I have a array like this:
var oldArr = [2,3,4,2,3,5,6,4,2,3,2];
var newArr = [];
I am passing a argument(number) to a function which should insert values from oldArr into newArr taking the argument as length for each element found in old array.
function getNumbers(num){
console.log('value passed is ', num);
for(var i=0; i<arr.length;i++){
newArr.push(arr[i]);
}
console.log('newArr', newArr);
}
getNumbers(2);
For example,
if I pass number 2 as in getNumbers(2);
new array output should be:
[2,2,3,3,4,4,5,5,6,6] //as the argument/length passed is 2.
if I pass number 3 as in getNumbers(3);
[2,2,2,3,3,3,4,4,4,5,5,5,6,6,6] //as the argument/length passed is 3.
How do I achieve this?
Try this
var oldArr = [2,3,4,2,3,5,6,4,2,3,2];
function getNumbers(arr, num){
return Array.from(new Set(arr))
.map((e) => new Array(num).fill().map(v => e))
.reduce((a, b) => a.concat(b),[]);
}
console.log(getNumbers(oldArr, 2));
console.log(getNumbers(oldArr, 3));
First of all, you need to get the unique values from the array. That's the Array.from(new Set(arr));.
Secondly, we can allocate new array for each number (to be able to nicely flatten it later). That's what new Array(num).fill().map(v => e)) does. Result of this will be like [[2,2],[3,3],[4,4]..] etc.
And lastly, flatten it all using Array.prototype.reduce.
var oldArr = [2,3,4,2,3,5,6,4,2,3,2];
var uniqueArr = oldArr.filter(function(elem, index, self) {
return index == self.indexOf(elem);
})
console.log(uniqueArr)
function getNumbers(num){
var newArr = [];
for(var i=0; i<uniqueArr.length;i++){
for(var j=0;j<num;j++)
newArr.push(uniqueArr[i]);
}
console.log('newArr', newArr);
}
getNumbers(2);
getNumbers(3);
Remove all your duplicates from your old array using Array#Filter , then loop through all element and store it in new array.
The following function should work
function duplicateN(oldArray, newArray, N) {
for (var i = 0; i < oldArray.length; i++) {
for (var j = 0; j < N; j++) {
newArray.push(oldArray[i]);
}
}
}
It simply iterates over each value in the original array and then inserts it N times.
I'm not sure the usage of this, but if newArray is always empty, something like this would be more maintainable
function duplicateN(inputArray, N) {
var duplicatedArray = [];
for (var i = 0; i < inputArray.length; i++) {
for (var j = 0; j < N; j++) {
duplicatedArray.push(inputArray[i]);
}
}
return duplicatedArray;
}
var arr = [2,3,4,5];
function getNumbers(num){
var j = 1;
var newArr = [];
for(var i=0; i<arr.length;i++)
{
j = 1;
while(j<=num){
newArr.push(arr[i]);
j++;
}
}
console.log(newArr.join());
}
getNumbers(4);
let multiply_array = (arr, mi = 1) =>
[].concat.apply([], arr.filter((i, ind) =>
arr.indexOf(i) == ind).map(i =>
Array(mi).fill(i)));
The multiply_array function takes two parameters, an array and the multiplying integer. It filters through the array and finds all unique values by comparing position. It then maps over all the remaining unique integers and replaces them with an array that is the length specified by the passed in multiplying integer, and filled with the unique value. All of it is concatenated together to form one array.

# RECORDED INFORMATION:
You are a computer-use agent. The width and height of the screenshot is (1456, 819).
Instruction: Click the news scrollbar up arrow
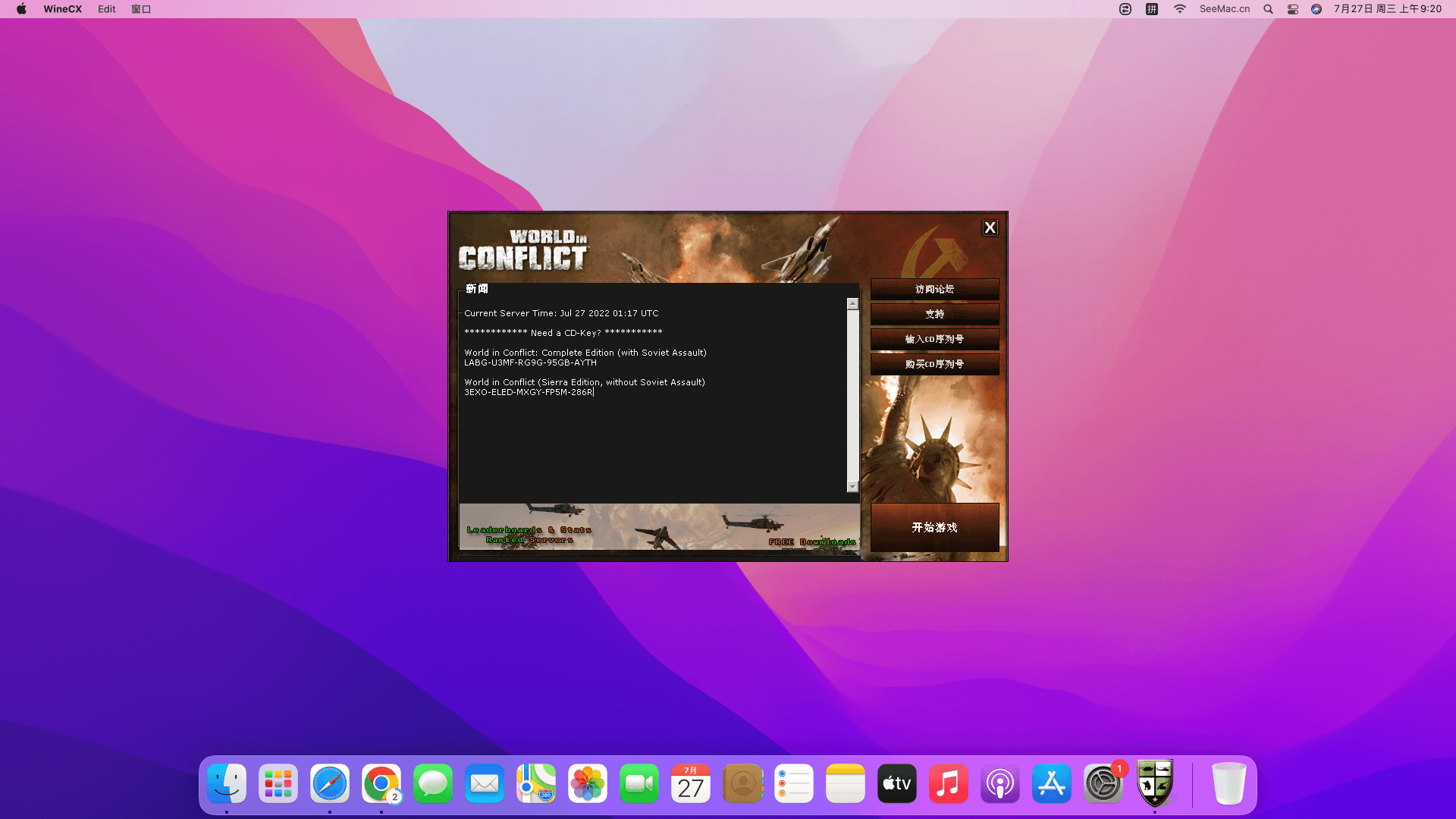852,304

# OBJECTIVE:
Reproduce the part of the JavaScript array thread between "And lastly, flatten" and "for(var j=0;j<num;j++)", inclusive.

# THE SOLUTION:
And lastly, flatten it all using Array.prototype.reduce.
var oldArr = [2,3,4,2,3,5,6,4,2,3,2];
var uniqueArr = oldArr.filter(function(elem, index, self) {
return index == self.indexOf(elem);
})
console.log(uniqueArr)
function getNumbers(num){
var newArr = [];
for(var i=0; i<uniqueArr.length;i++){
for(var j=0;j<num;j++)